When Visar Demi, a native Albanian, heard about Hurricane Irma, he knew he was going to ride out the storm in Miami.

Demi had been posted to Costa Rica for work by his multinational shipping company for a two-year assignment and was already living in the Central American nation for two months.

But news of the hurricane brought him back to Miami on Monday.

“My parents and sister live in Miami. I did not think twice about coming back,” he said. “Actually, I wish I had arrived earlier.”

His decision to return to Miami – while millions are evacuating – was based on several factors.

“First, my father who is 75 has a medical condition and cannot really travel. But also, these things depend on people’s culture. We are used to hardship in Albania and it is difficult for us to conceive of leaving our house,” he said.

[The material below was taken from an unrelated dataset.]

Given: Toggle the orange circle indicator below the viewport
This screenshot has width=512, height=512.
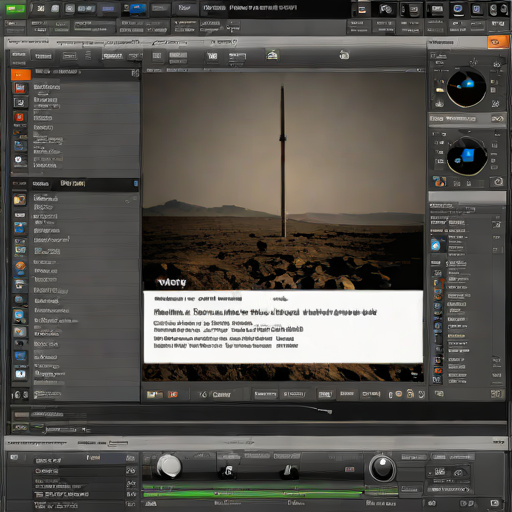Looking at the screenshot, I should tap(399, 394).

Demi lived through a Category 4 hurricane in 2004 when it hit Freeport, Bahamas. He knows what to expect.

“I told my parents to expect terrible noise for hours and perhaps banging on the walls of the house as loose objects may be flying in the wind.”

Demi’s family lives in Brickell, an area in downtown Miami, in a two-story house. About 50 percent of his neighbors have evacuated.

“There is a supposed to be storm surge here of between 4 and 12 feet,” he said.

Demi has been checking an app on his phone all day which tells you what height above sea level your location is. His house is supposed to be 20 feet above sea level, so he hopes that his family will be safe. However, he is grateful for their second floor.

“Our house has hurricane impact windows and hurricane shutters on the front and back. I think we will be fine,” he said.

Meanwhile, his mother and sister are cooking up a storm.

“They are still cooking, even as we speak. We can live for weeks on the food and water we have. We don’t have a generator – but we do have gas tanks to cook by BBQ afterward. No one will die from hunger in my house, that is for sure!”

Though some people are worried about living in Miami’s heat afterward, without electricity and air conditioning, Demi shrugs it off. After growing up in Albania, this is nothing. He saw people panicking at stores when bottled water ran out.

“It’s funny. Why were they panicking? We have tap water in Miami. It’s not as if we can’t drink it. We bought seven buckets and have filled up every bottle in the house.”

There are long lines at Home Depot for sand bags, with people panicking and buying just about anything they can find. All the plywood is gone.

When asked if he is apprehensive, Demi says he feels very calm.

“No, we aren’t scared. You can be in a dangerous situation anywhere. You can never have perfect control in life. You have to leave a certain amount of your life up to faith.”

All they can do is prepare as much as possible and wait.

One thing that Demi is grateful for is how organized the government has been in Miami in terms of giving out information and making sure that everyone has gasoline. He feels like everyone has had to enough time to prepare.

“In a way, these events have really brought people together. All my neighbors who decided to stay are helping each other out. People keep asking each other if they need help.”